Pour moi, l’aspect nauséabond de tous ces drapeaux étatsuniens plantés dans les jardins des proprettes résidences de banlieue, que l’on voit à longueur de films ou de reportages, ne fait guère de doute : c’est du nationalisme, avec tout ce que cela comporte de mépris pour tous ceux qui ne sont pas soi. Ça pue la supériorité et l’ethnocentrisme.
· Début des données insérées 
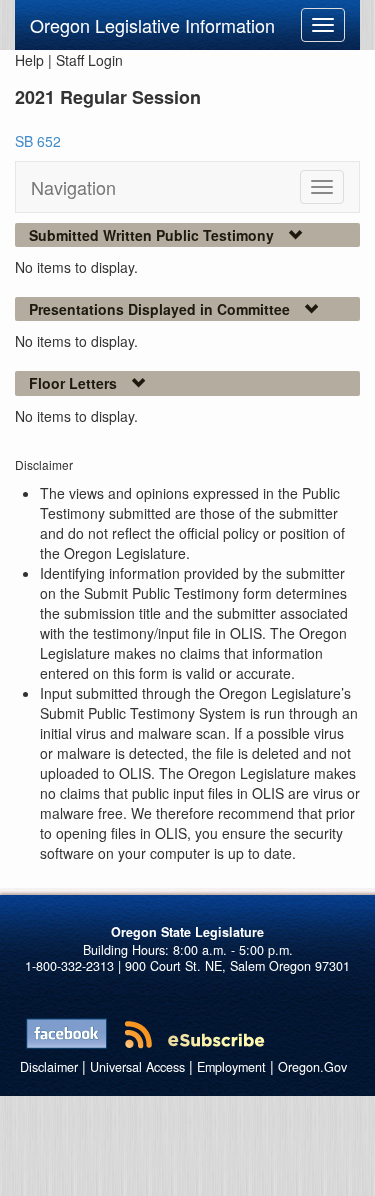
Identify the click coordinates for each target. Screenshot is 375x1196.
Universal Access (137, 1067)
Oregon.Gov (312, 1067)
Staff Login (89, 60)
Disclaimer (49, 1067)
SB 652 (38, 141)
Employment (231, 1067)
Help (29, 60)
C’est bêrk, dit Gaspard, faut pas toucher le bêrk, ainsi lui répondis-je lorsqu’il eut, cette semaine, joyeusement gratté de son ongle le joint à la propreté plus que douteuse d’une vitre de bus et l’eut ramené décoré d’un beau noir assez proche de l’indélébile.

Drapeaux turcs dans le quartier de Dikilitaş, 26 octobre 2012

Mais alors que penser de tous ces drapeaux turcs, déjà nombreux à Istanbul en temps normal, mais particulièrement visibles et imposants en ce moment — ce lundi 29, c’est la fête nationale, la Fête de la République, qui célèbre cette année son 89e anniversaire. Il y a ici un attachement, au moins de façade, aux institutions républicaines qui ferait pâlir les prétentieux organisateurs du 200e de notre Révolution — qui mit près d’un siècle à déboucher sur une république à peu près acceptée par tous — ; attachement doublé d’un culte de la personnalité voué au-delà de toute raison à Atatürk, qui laisse dans l’expectative le républicain laïc que je suis pourtant comme est censée l’être la République (laïque) de Turquie.
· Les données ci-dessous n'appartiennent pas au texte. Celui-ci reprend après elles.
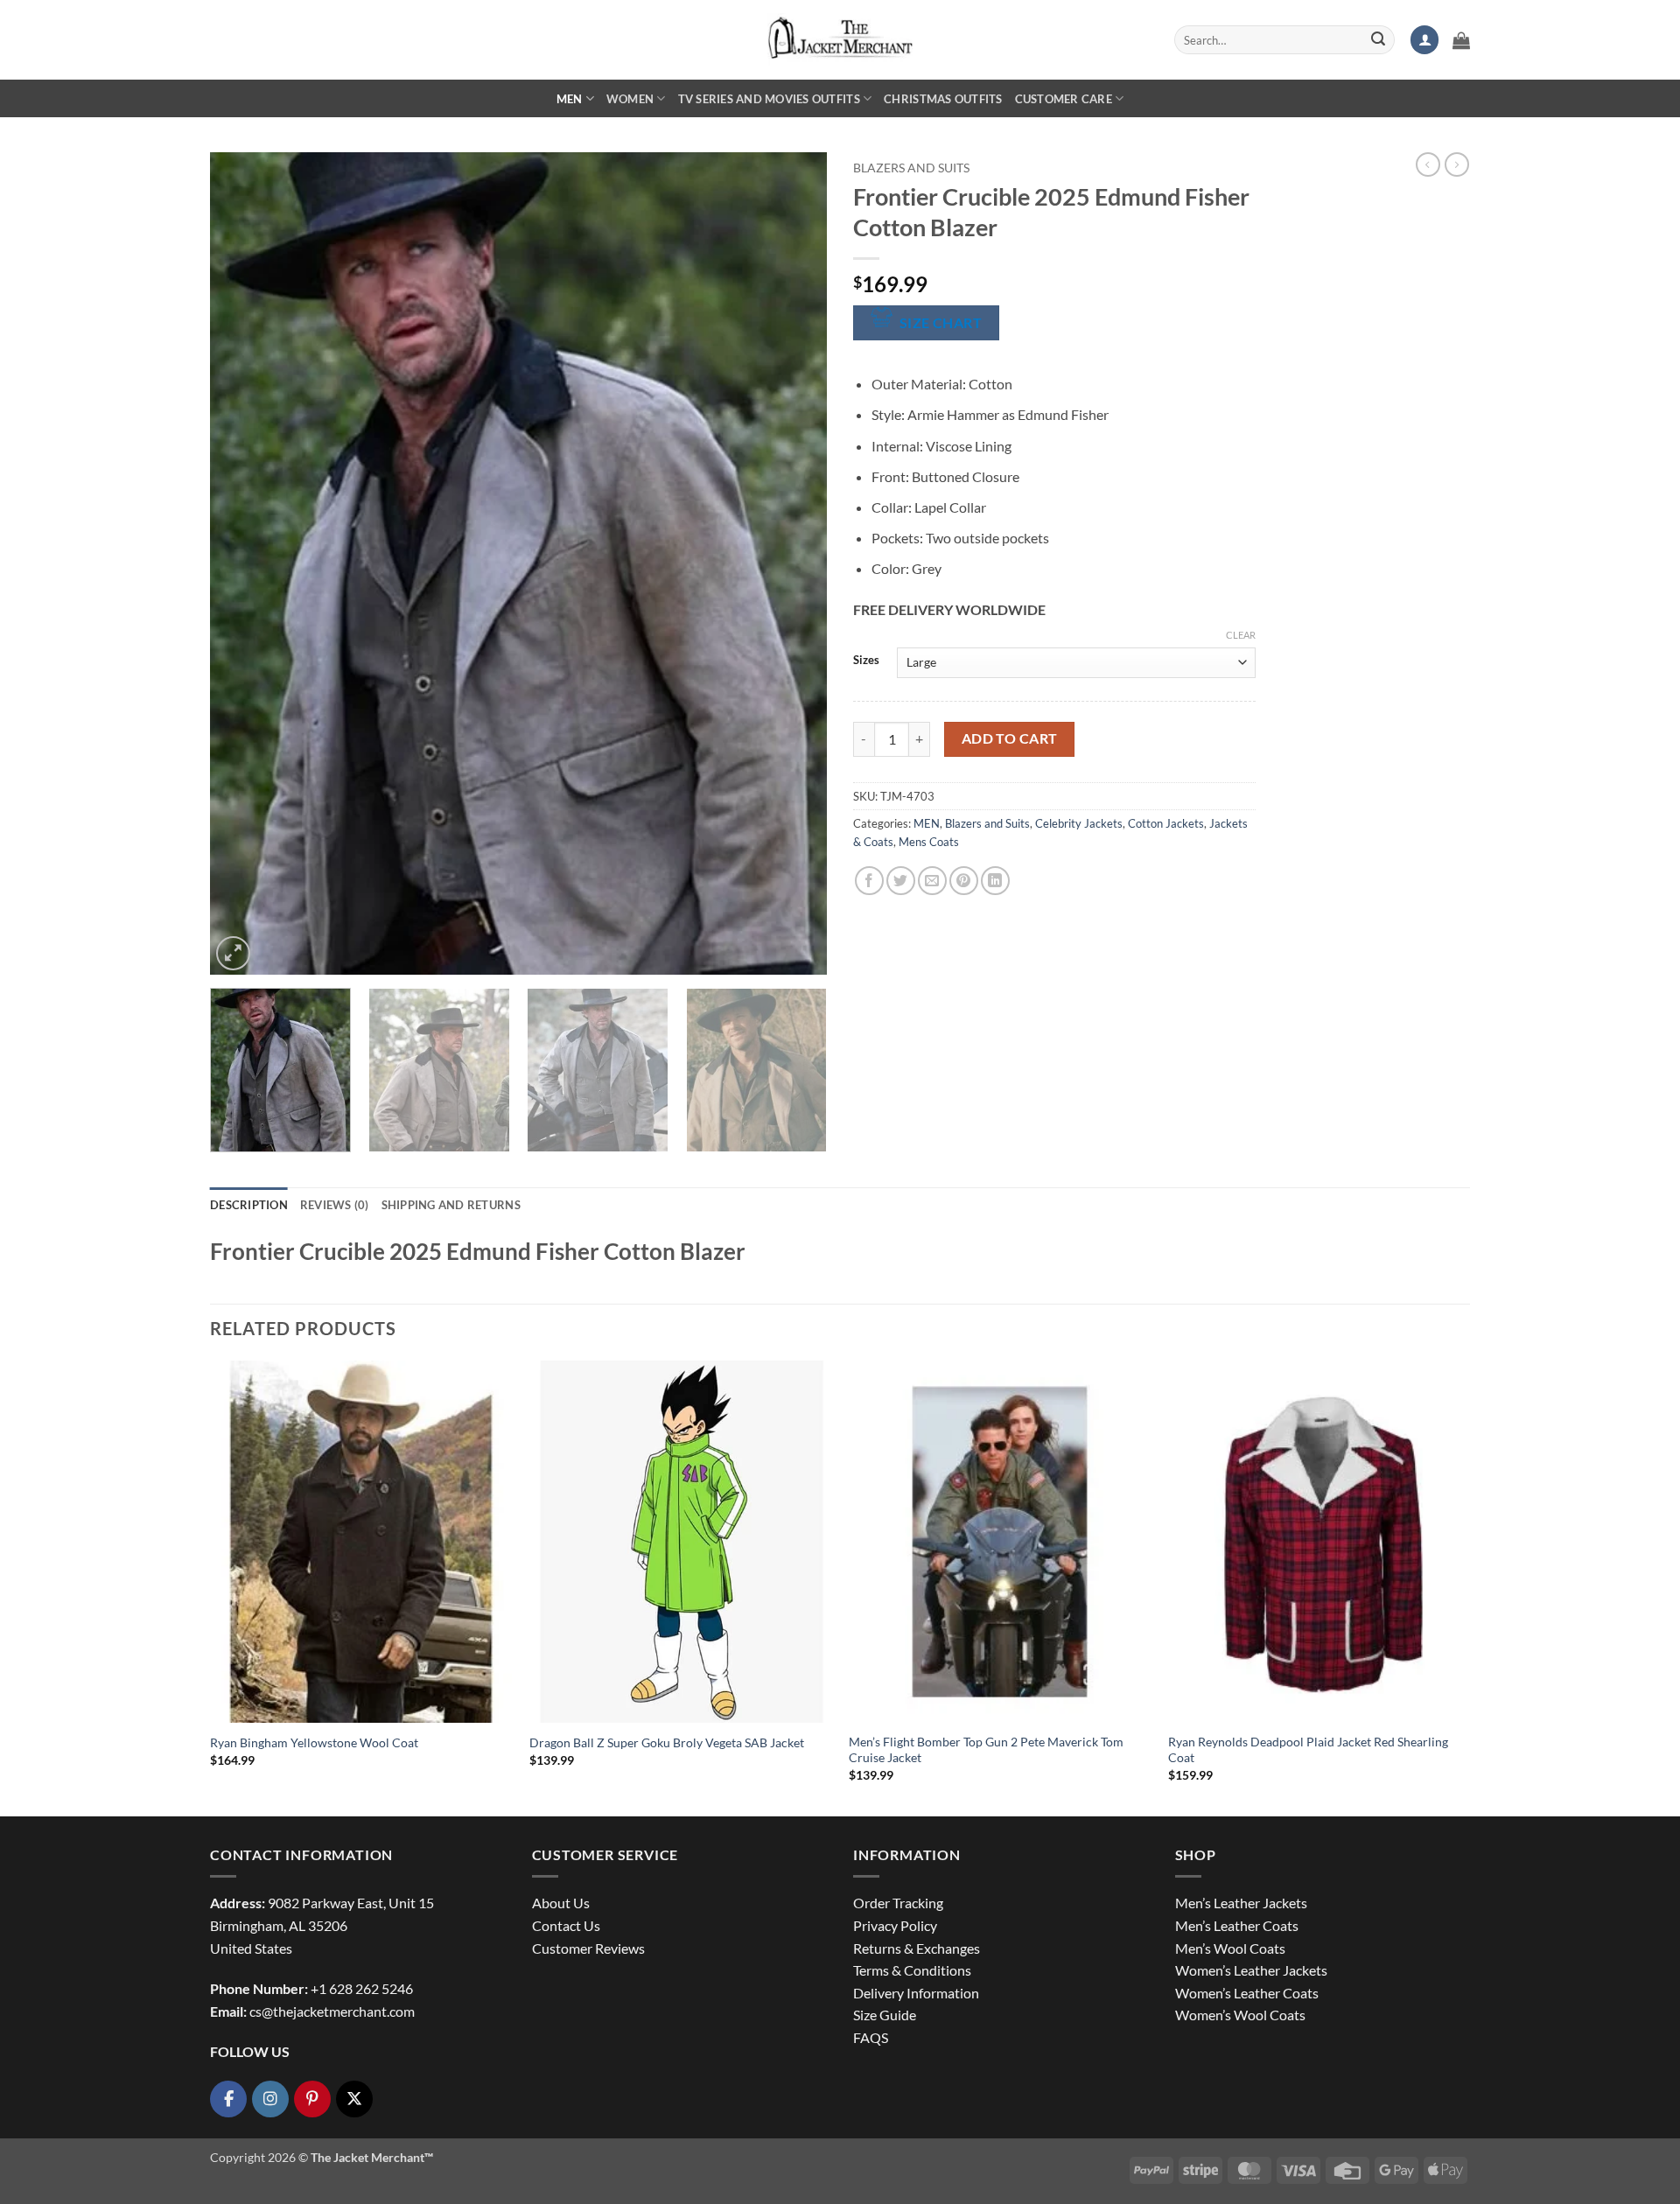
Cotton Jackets (1166, 823)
Entre autres expectatives : pourrait-on imaginer figure de la République française qui ait non seulement son profil sur les pièces de monnaie, mais aussi son portrait sur les murs (intérieurs et extérieurs) des bureaux et des foyers, ainsi que sa signature apposée en sticker à l’arrière des voitures ? On voit que Marianne a encore du boulot pour passer de concept à véritable incarnation, alors qu’Atatürk parvient à être les deux à la fois…

Ce genre d’observation, qui contient plus de questions que de réponses (que je suis bien incapable de donner), ne fait que renforcer ma curiosité : je ne suis ici que depuis un mois et non, je ne connais rien ou pas grand-chose de la Turquie, son histoire et son présent. J’accumule des impressions, des morceaux de subjectivité qui ne fondent aucune connaissance, mais qui, mêlés à quelques savoirs pratiques (le nom du pain complet, les stations de la ligne directe de bus pour le centre du quartier, le prix de la bonbonne de cinq litres d’eau…), forment les bribes d’un éventuel chez-soi.

PS : Titre de billet sous réserve (lu sous deux orthographes différentes du second mot : bayramımız ou bayramınız — va falloir que je progresse en turc pour faire la différence —, mais ça veut dire quelque chose comme : « Bonne fête de la République »).